→ WHAT THE TASK REQUIRES:
Copy, from the data below, each line that has the word "agent".

→ RECORDS FOR PROCESSING:
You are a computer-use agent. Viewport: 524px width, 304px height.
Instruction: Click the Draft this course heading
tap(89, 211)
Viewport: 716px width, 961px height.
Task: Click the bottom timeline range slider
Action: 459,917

--

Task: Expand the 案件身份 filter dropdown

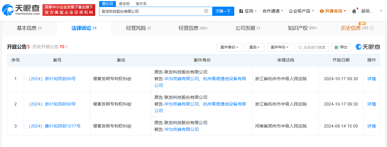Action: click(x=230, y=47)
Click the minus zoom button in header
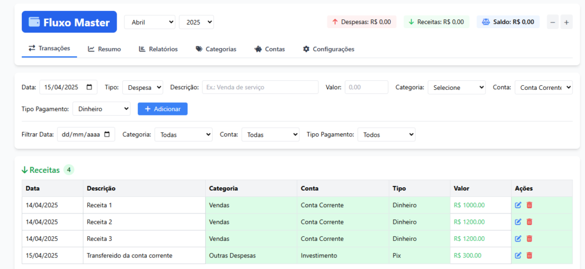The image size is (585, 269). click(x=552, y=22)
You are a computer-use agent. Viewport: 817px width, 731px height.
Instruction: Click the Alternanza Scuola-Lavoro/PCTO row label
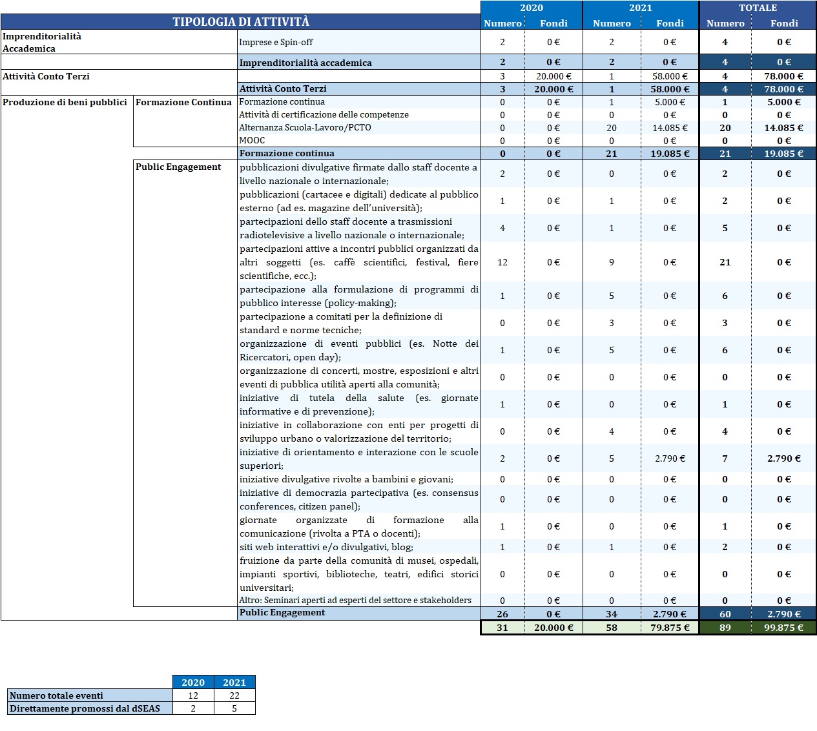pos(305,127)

→ RESPONSE:
You are a computer-use agent. Viewport: 524px width, 304px height.
You are a computer-use agent. Viewport: 817px width, 731px height.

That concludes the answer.